Die Nacht ist wieder einmal sehr ruhig, auch wenn eine Bahnlinie direkt hinter uns verläuft. Aber in der Nacht ist wenig oder gar kein Zugverkehr. Jedenfalls hören wir nichts und schlafen tief und fest. Erst gegen Morgen beginnt der Zugverkehr wieder. Dann erinnert Achim das Geräusch an eine Zeile in einem Country-Song: "A freight train is running through my head." (Ein Güterzeug rauscht durch meinen Kopf.) Dies sorgt für einen kurzen Moment des Erwachens, dann fällt er wieder in den Schlaf; bis ein hinter uns parkender Lkw-Fahrer seinen Diesel anwirft, die Leerlaufdrehzahl erhöht und darauf wartet, dass seine Druckluftbremsen den nötigen Druck aufgebaut haben.
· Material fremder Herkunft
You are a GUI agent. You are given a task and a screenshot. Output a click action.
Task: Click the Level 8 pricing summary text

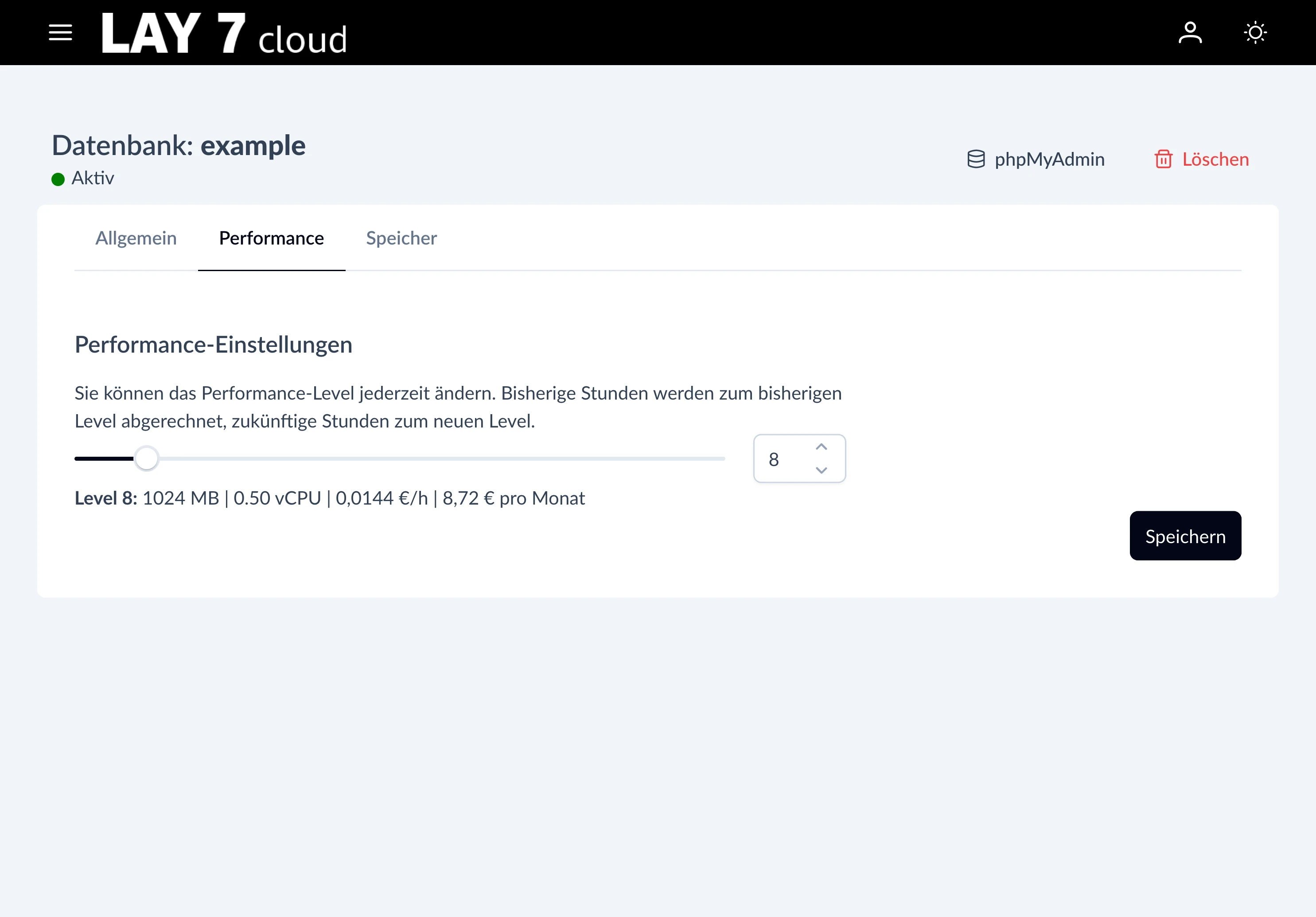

Nachdem es soweit ist, fährt er weg und hinterlässt uns hellwach. Nun können wir auch aufstehen. Wir einigen uns auf eine Fahrrad- und Cachetour für den heutigen Tag. Es soll zumindest vorerst schön sonnig und trocken bleiben. Vorerst! Wir radeln von unserem Platz aus gesehen ostwärts, vorbei an einem Auswandererdenkmal. 

Dann bleiben wir in Ufernähe und geraten zweimal in eine Sackgasse. In der zweiten treffen wir einen irischen Womofahrer, der uns den Weg weist und vorwarnt, wie idyllisch und vor allem eng es auf unserer geplanten Strecke sein wird. Er soll recht behalten. Wir geraten in die kleinsten Sträßchen, Wege und Pfade. Zweimal erkunden wir sogar zu Fuß, ob wir mit den Fahrräder weiterkämen. Schließlich müssen wir für vielleicht einhundert Meter Luftlinie einen mehrere Kilometer weiten Umweg fahren. Das Ganze geht oft steil bergab und leider auch bergauf. Gut dass wir E-Bikes haben. Mit normalen Fahrrädern hätten wir schon längst aufgegeben. Außerdem stellen wir fest, dass die hiesigen GPS-Daten für Geocaches oft nur als Anhalt dienen. Zweimal wird ein Cache rechts eines Weges symbolisiert, während er sich tatsächlich links davon befindet. Wir sind aber zu viert mit acht Augen und dem Glück der Tüchtigen. Auf dem Rückweg kaufen wir noch schnell bei Aldi und Lidl ein und bewundern das "sichere" Abstellen eines Fahrrades. Ein Suchbild: Wo ist hier etwas falsch? 

Ein kleiner Tipp: Manche Sperren kann man ganz einfach aushebe(l)n. Gefunden? Doch wir hätten uns hier nicht so lange aufhalten sollen. Jetzt erwischt uns ein etwas länger anhaltender Regenschauer auf den letzten unserer fast fünfundzwanzig Kilometer.